3. Surat Pemberitahuan tidak ditandatangani Wajib Pajak atau ditandatangani kuasa Wajib Pajak tetapi tidak dilampirkan dengan surat kuasa khusus.

4. Surat Pemberitahuan tidak atau kurang dilampiri dengan lampiran yang diisyaratkan termasuk media elektronik.

5. Surat Pemberitahuan kurang bayar tetapi tidak dilampiri dengan Surat Setoran Pajak atau Surat Keputusan Persetujuan Penundaan atau Angsuran Pajak Penghasilan Pasal 29.

II.5.7 Pembetulan SPT

Berdasarkan Pasal 8 ayat (1) dan (2) Undang-undang Nomor 16 Tahun 2000, Wajib Pajak dapat melakukan pembetulan SPT atas kemauan sendiri dengan menyampaikan pernyataan tertulis dalam jangka waktu dua tahun sesudah saat terutangnya pajak atau berakhirnya Masa Pajak, Bagian Tahun Pajak, atau Tahun Pajak, dengan syarat Dirjen Pajak belum memulai tindakan pemeriksaan.

Wajib Pajak akan dikenakan sanksi administrasi berupa bunga sebesar 2%

sebulan atas jumlah pajak yang kurang dibayar, dihitung sejak saat pembetulan SPT Masa terakhir sampai dengan tanggal pembayaran karena pembetulan SPT Masa tersebut.

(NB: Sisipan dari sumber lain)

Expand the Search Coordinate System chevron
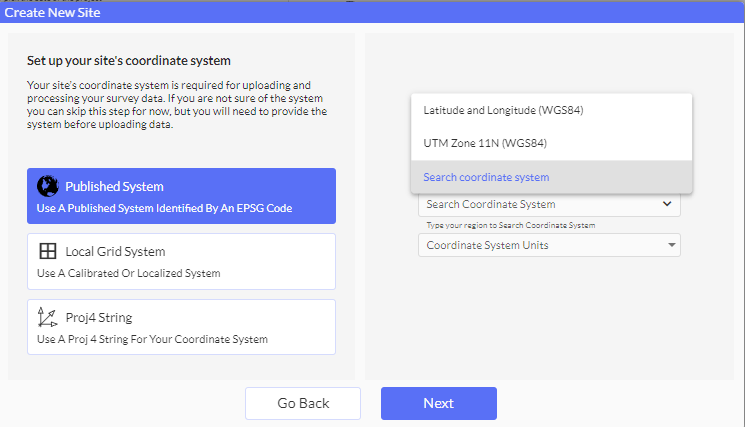This screenshot has height=427, width=745. pyautogui.click(x=667, y=205)

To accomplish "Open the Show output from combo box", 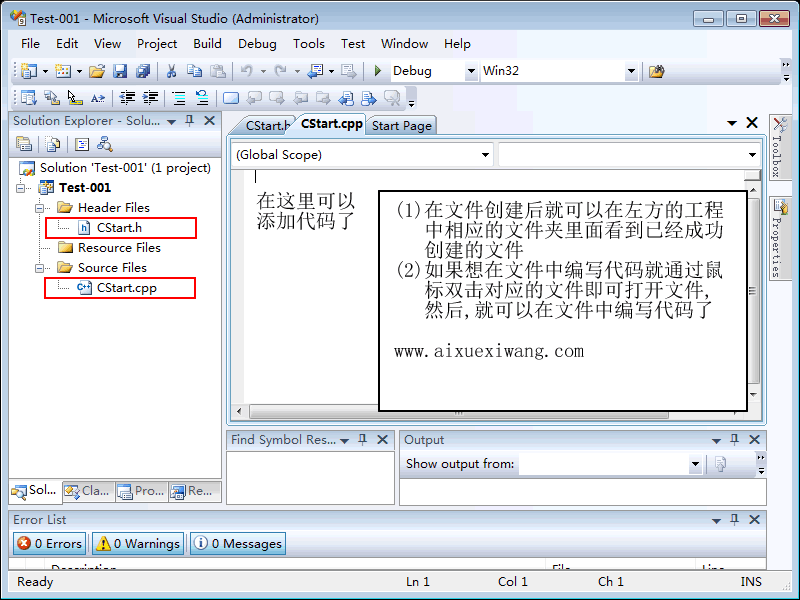I will pos(696,465).
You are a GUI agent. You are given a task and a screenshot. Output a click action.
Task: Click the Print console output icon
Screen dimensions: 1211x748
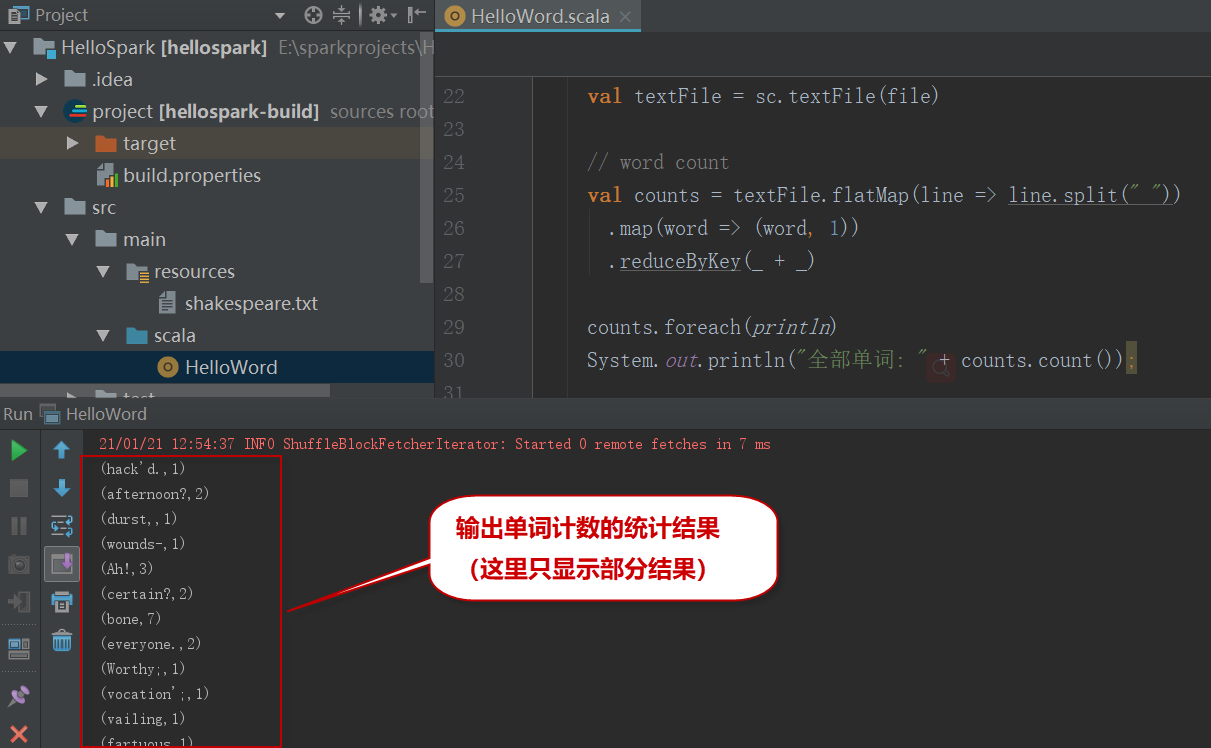[x=62, y=602]
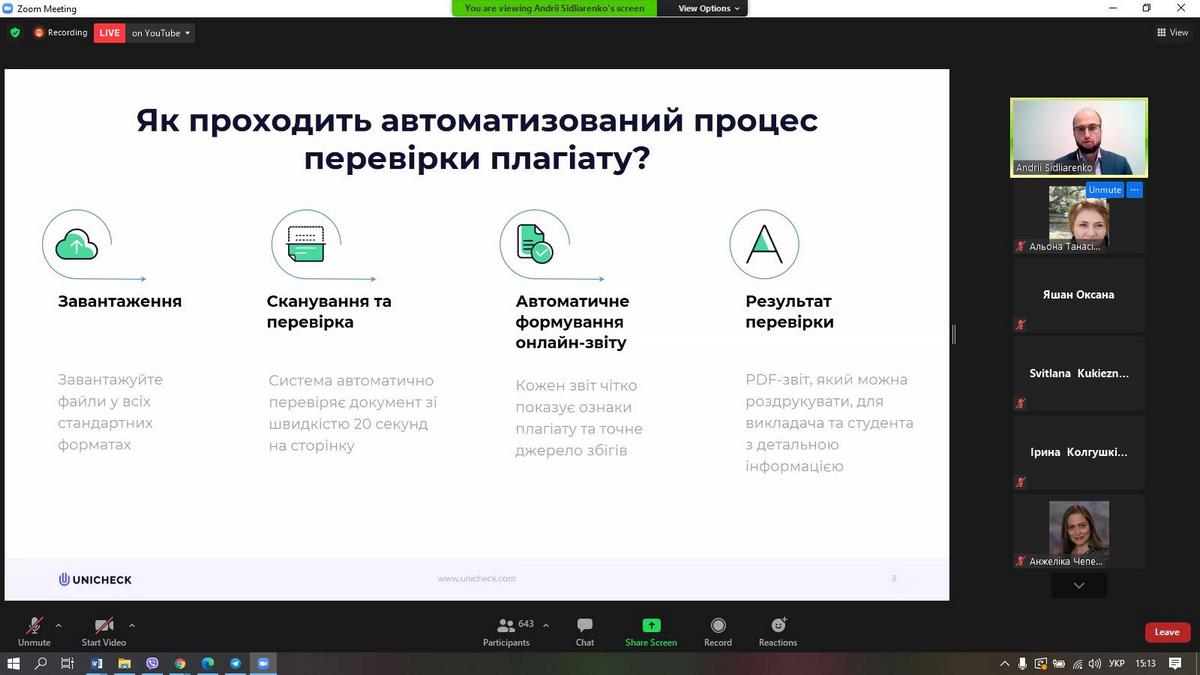The height and width of the screenshot is (675, 1200).
Task: Click the green encryption shield icon
Action: (15, 33)
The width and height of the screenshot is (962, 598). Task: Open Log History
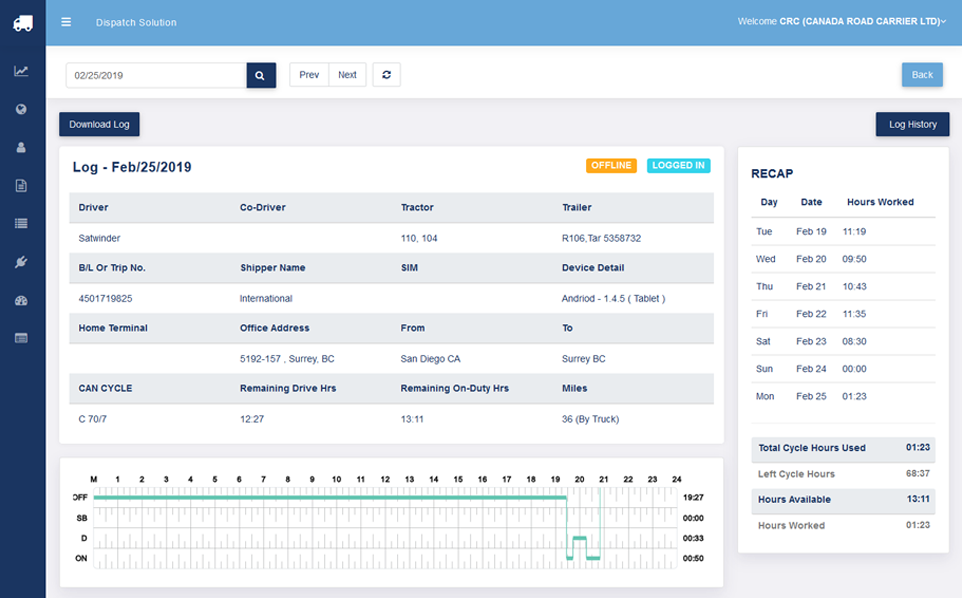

Wajib Pajak dengan kesadaran sendiri dapat mengungkapkan dalam suatu laporan tersendiri atas hal-hal sebagai berikut:

a. Pajak-pajak yang masih harus dibayar menjadi lebih besar; atau b. Rugi berdasarkan ketentuan perpajakan menjadi lebih kecil; atau c. Jumlah harta atau modal menjadi lebih besar.

Prosedur yang harus ditempuh yaitu menyampaikan permohonan tertulis ke Kantor Pelayanan Pajak tempat Wajib Pajak terdaftar atau dikukuhkan dengan menggunakan formulir SPT biasa, dengan mencantumkan kata Pembetulan baik di SPT induk maupun lampiran-lampirannya.